** Opening MATERIALS PROVIDED block **
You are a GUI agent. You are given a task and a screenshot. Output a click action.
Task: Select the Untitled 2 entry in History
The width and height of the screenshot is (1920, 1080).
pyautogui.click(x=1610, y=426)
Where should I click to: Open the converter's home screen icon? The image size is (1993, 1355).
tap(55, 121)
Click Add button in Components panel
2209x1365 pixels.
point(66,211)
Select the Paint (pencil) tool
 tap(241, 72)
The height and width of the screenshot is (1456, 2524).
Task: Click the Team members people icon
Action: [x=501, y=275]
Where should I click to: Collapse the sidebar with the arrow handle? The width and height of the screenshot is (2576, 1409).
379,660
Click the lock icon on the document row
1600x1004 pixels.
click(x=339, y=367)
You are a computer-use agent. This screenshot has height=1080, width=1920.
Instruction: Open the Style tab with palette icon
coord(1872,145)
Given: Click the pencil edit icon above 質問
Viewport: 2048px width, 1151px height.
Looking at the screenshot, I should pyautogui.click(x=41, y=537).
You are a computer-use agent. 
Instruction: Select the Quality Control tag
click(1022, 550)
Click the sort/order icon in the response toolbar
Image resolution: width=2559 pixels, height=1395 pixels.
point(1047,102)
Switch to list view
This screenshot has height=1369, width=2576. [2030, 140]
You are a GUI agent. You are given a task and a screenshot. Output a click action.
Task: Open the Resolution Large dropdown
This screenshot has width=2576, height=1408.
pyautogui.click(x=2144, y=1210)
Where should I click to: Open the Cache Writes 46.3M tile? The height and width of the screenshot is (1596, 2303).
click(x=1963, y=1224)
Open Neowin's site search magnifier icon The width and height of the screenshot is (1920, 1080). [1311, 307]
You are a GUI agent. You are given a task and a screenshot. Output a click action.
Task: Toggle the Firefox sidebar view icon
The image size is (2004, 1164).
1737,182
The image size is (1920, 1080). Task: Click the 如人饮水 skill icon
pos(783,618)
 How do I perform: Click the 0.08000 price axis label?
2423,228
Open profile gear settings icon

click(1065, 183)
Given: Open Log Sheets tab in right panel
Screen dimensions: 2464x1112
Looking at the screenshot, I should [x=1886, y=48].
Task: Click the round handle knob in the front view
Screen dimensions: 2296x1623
** Closing MATERIALS PROVIDED block **
_PROBLEM DESCRIPTION_
Retype every record exactly, omitting nothing.

_SOLUTION FOR THIS TASK_
You are a GUI agent. You are given a task and a screenshot. Output a click action.
Task: Select the Untitled 2 entry in History
The width and height of the screenshot is (1920, 1080).
pyautogui.click(x=1610, y=426)
Where should I click to: Open the converter's home screen icon? The image size is (1993, 1355).
tap(55, 121)
Click Add button in Components panel
2209x1365 pixels.
point(66,211)
Select the Paint (pencil) tool
 tap(241, 72)
The height and width of the screenshot is (1456, 2524).
Task: Click the Team members people icon
Action: [x=501, y=275]
Where should I click to: Collapse the sidebar with the arrow handle? The width and height of the screenshot is (2576, 1409).
379,660
Click the lock icon on the document row
1600x1004 pixels.
click(x=339, y=367)
You are a computer-use agent. This screenshot has height=1080, width=1920.
Instruction: Open the Style tab with palette icon
coord(1872,145)
Given: Click the pencil edit icon above 質問
Viewport: 2048px width, 1151px height.
Looking at the screenshot, I should pyautogui.click(x=41, y=537).
You are a computer-use agent. 
Instruction: Select the Quality Control tag
click(1022, 550)
Click the sort/order icon in the response toolbar
Image resolution: width=2559 pixels, height=1395 pixels.
point(1047,102)
Switch to list view
This screenshot has height=1369, width=2576. [2030, 140]
You are a GUI agent. You are given a task and a screenshot. Output a click action.
Task: Open the Resolution Large dropdown
This screenshot has width=2576, height=1408.
pyautogui.click(x=2144, y=1210)
Where should I click to: Open the Cache Writes 46.3M tile? The height and width of the screenshot is (1596, 2303).
click(x=1963, y=1224)
Open Neowin's site search magnifier icon The width and height of the screenshot is (1920, 1080). [1311, 307]
You are a GUI agent. You are given a task and a screenshot. Output a click action.
Task: Toggle the Firefox sidebar view icon
The image size is (2004, 1164).
1737,182
The image size is (1920, 1080). Task: Click the 如人饮水 skill icon
pos(783,618)
 How do I perform: Click the 0.08000 price axis label?
2423,228
Open profile gear settings icon

click(1065, 183)
Given: Open Log Sheets tab in right panel
Screen dimensions: 2464x1112
Looking at the screenshot, I should [x=1886, y=48].
Task: Click the round handle knob in the front view
Screen dimensions: 2296x1623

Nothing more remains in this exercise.